Family of missing Briton continue to search in Madeira

Searches cease for British fell runner missing in Madeira 

Darren Kay was last seen on Sunday December 11

Authorities in Madeira have ceased all searches for missing British fell runner Darren Kay, ‘an elite athlete’ who simply disappeared on the last leg of a long run near Calheta, where he was staying with his partner Victoria.

Mr Kay, 52, thus becomes the 4th seemingly ‘extremely fit and able’ tourist who has vanished without trace in the island’s mountains over the last two years.

This is what makes his disappearance even more devastating. Accidents involving tourists exploring Madeira’s hillside walks are not uncommon, but situations in which they disappear altogether, leaving absolutely no clues as to what may have happened, are not (or perhaps, have not been, until now).

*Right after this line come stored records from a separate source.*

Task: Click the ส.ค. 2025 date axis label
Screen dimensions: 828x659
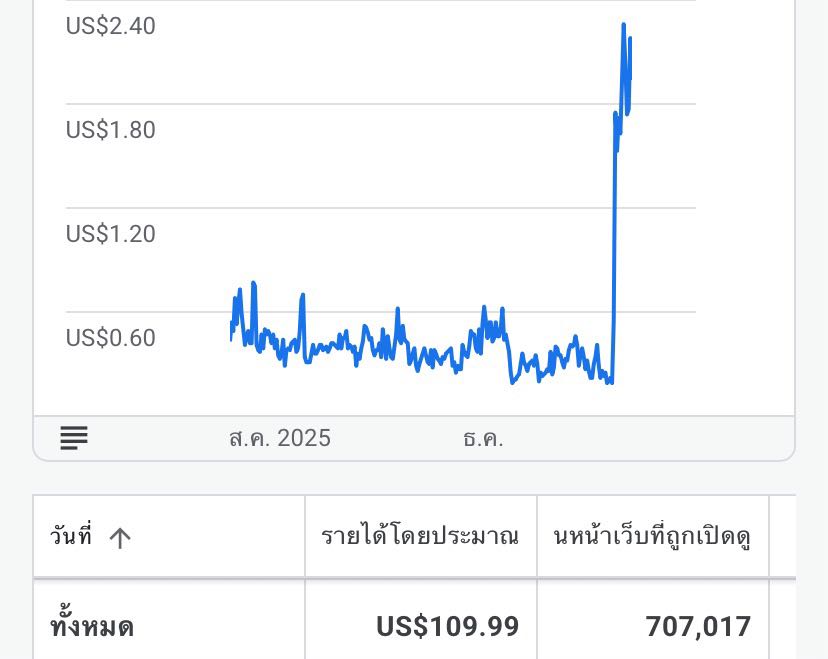Action: click(279, 438)
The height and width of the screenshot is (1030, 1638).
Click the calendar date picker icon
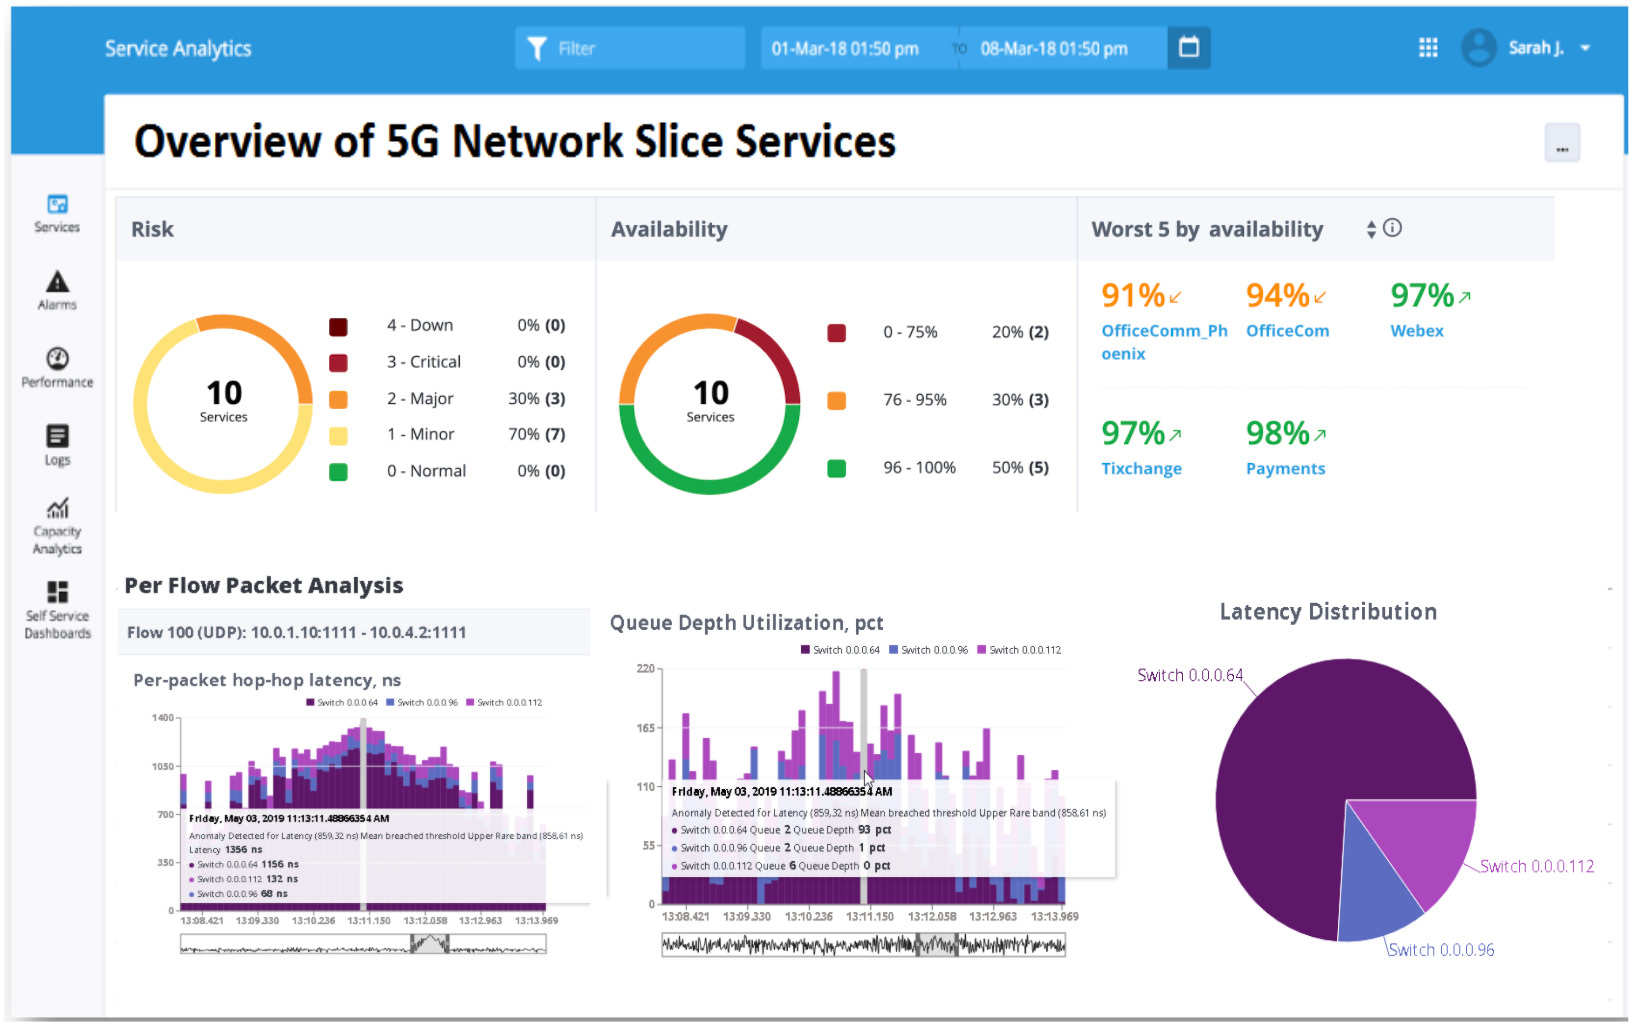click(1188, 48)
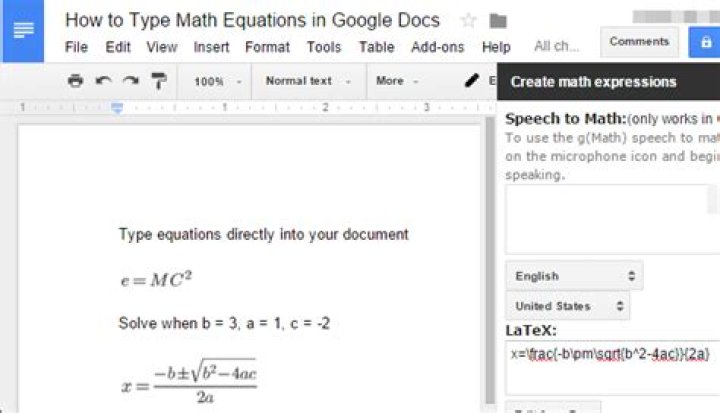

The common thread linking the disappearances of Polish mountain trail runner Michel Kozek, 35, German Jascha Paul Hardenberg, 28, French traveller Benoit Way, 35, and now Darren Kay is that they were all out on their own when they went missing

Michel Kozek, Jascha Paul Hardenberg and Darren Kay are connected by location: the three went missing in the Calheta area. Benoit Way seems to have gone missing on the other side of the island, but may have been walking towards Calheta (no one knows).

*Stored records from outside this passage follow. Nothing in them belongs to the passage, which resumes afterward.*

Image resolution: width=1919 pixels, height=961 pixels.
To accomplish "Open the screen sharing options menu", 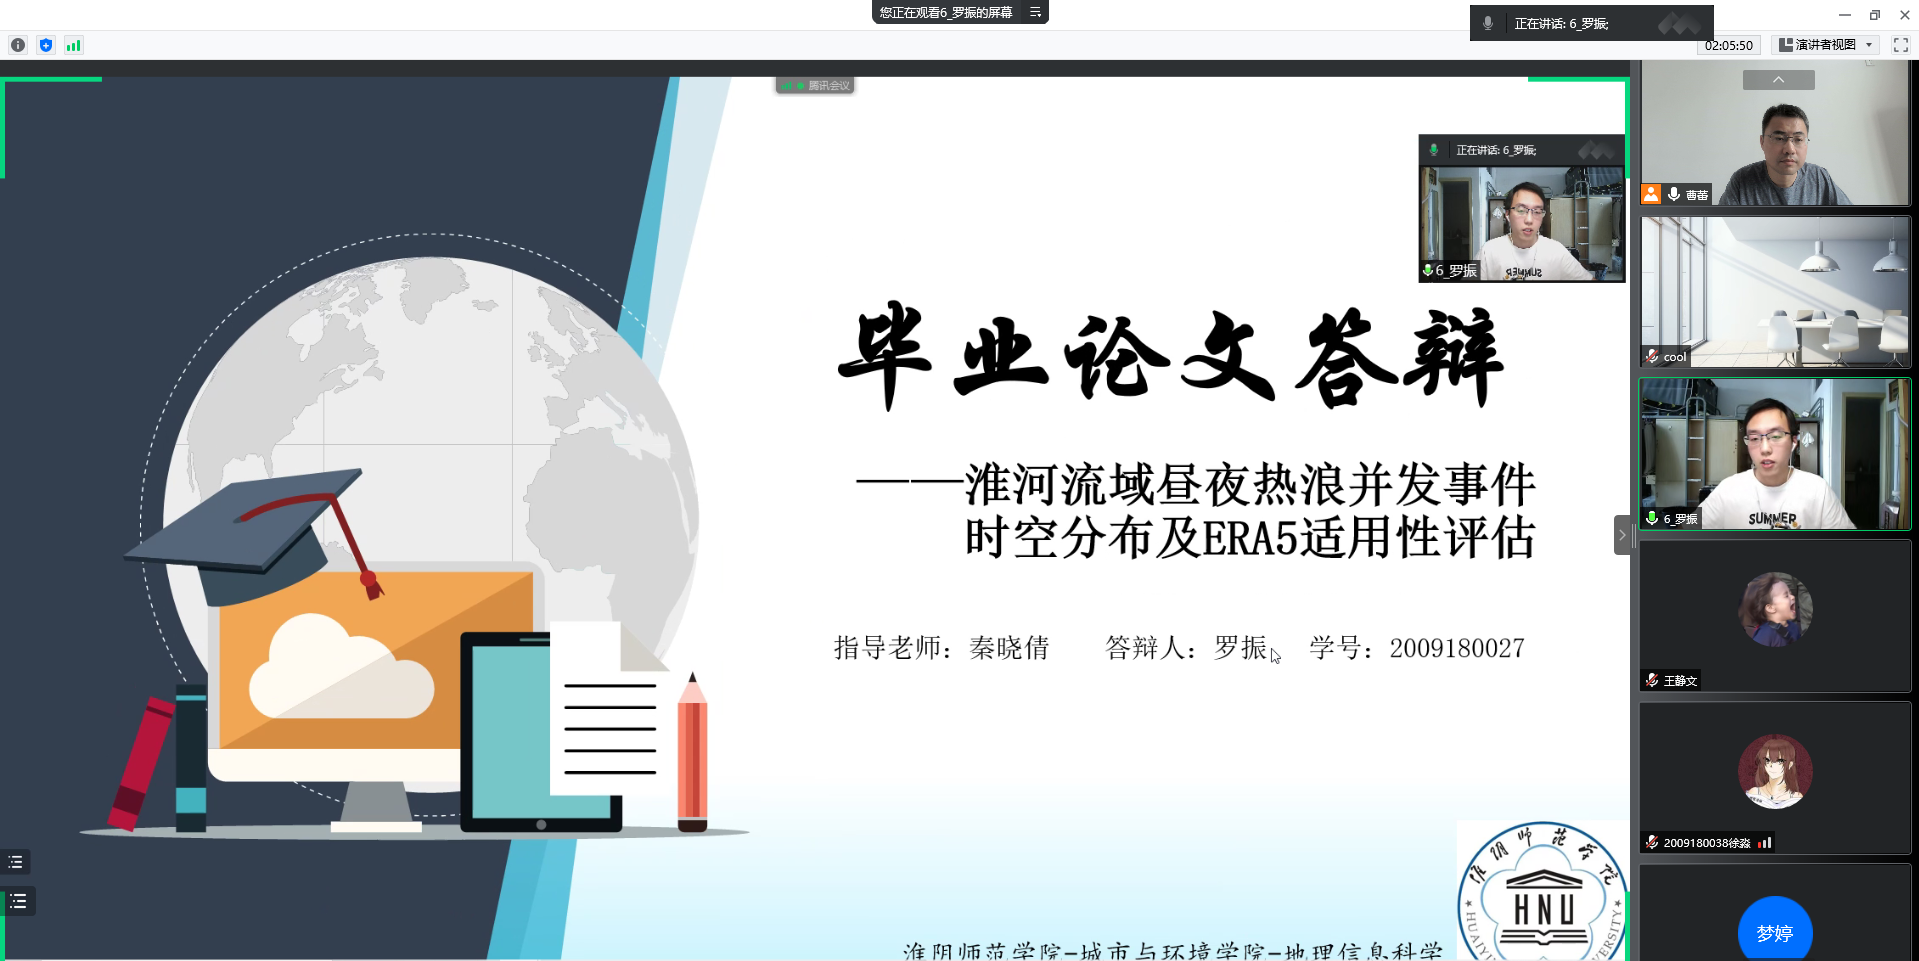I will 1035,12.
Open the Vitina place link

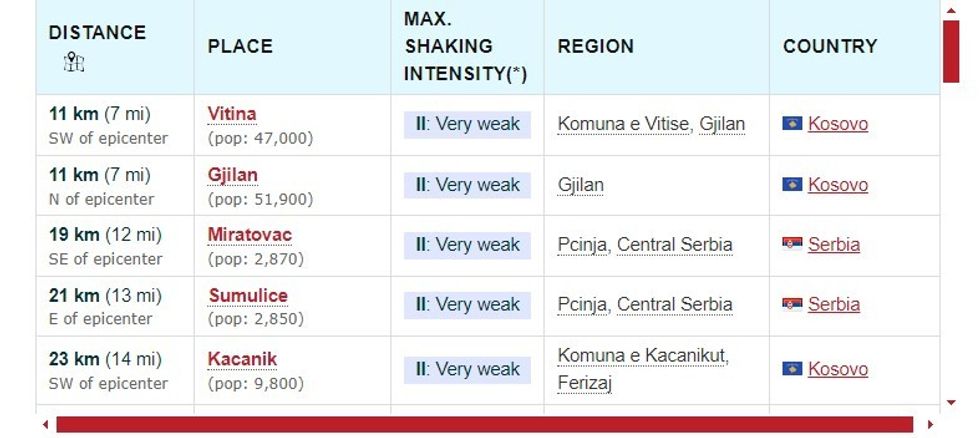[232, 114]
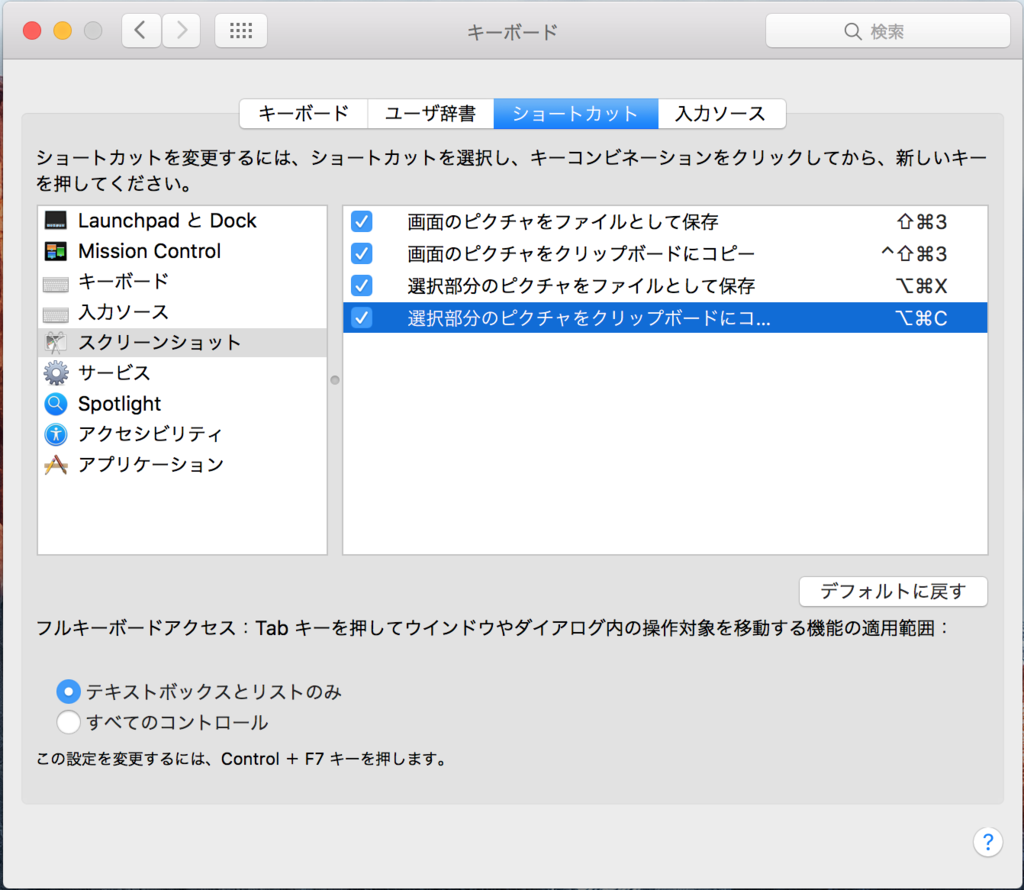Toggle 画面のピクチャをクリップボードにコピー checkbox
1024x890 pixels.
pos(362,253)
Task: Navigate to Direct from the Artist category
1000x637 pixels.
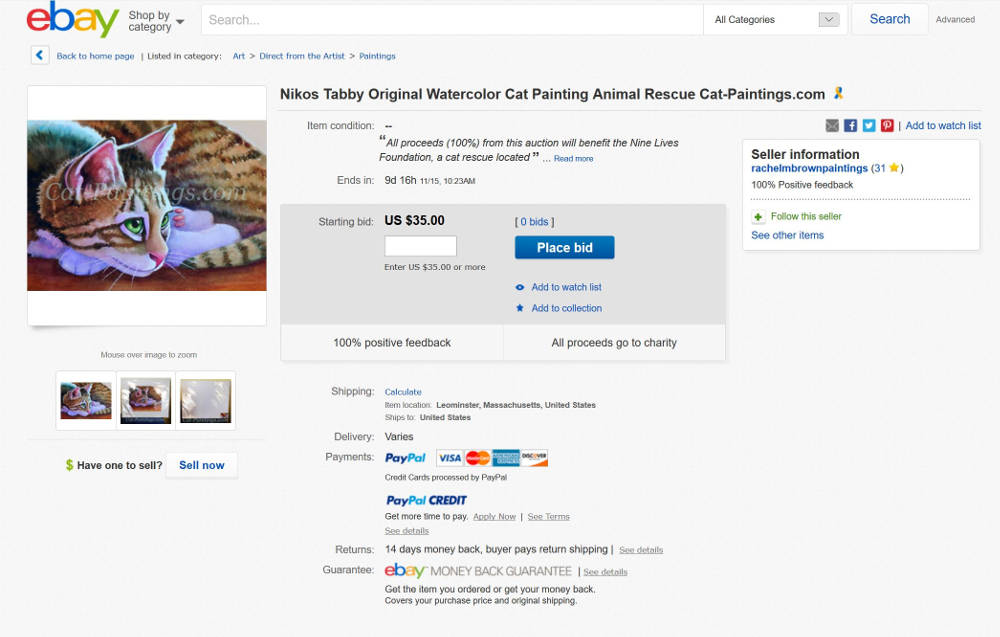Action: [303, 56]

Family members of all four men have been involved in the various searches  – in the case of Michel Kozek, his brother Krzysztof has reportedly returned to the region on a number of occasions, unable to fully accept that his brother appears to have ‘gone for good’.

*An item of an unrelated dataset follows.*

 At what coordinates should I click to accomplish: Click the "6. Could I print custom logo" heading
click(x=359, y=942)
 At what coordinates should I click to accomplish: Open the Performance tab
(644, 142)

Darren Kay’s brother Jonny has also been heavily involved in these latest searches, sending out an email last weekend saying the family will continue looking for their loved one (for how long is unclear).

In the meantime, a GoFundMe campaign set up to help fund search efforts has collected over the €10,000 target.

What made the searches for Darren Kay doubly difficult was that the route he took, for what was meant to be ‘another 30 minute run’ (having already run around two hours with his partner), is very unclear. He had reportedly talked of wanting to see the waves, said local reports. Did he want to see them from ‘high up above’, or did he mean to run down towards the sea? If the latter, Jornal Madeira has remarked that the sea was “very rough on December 11”, which also made searches “difficult”.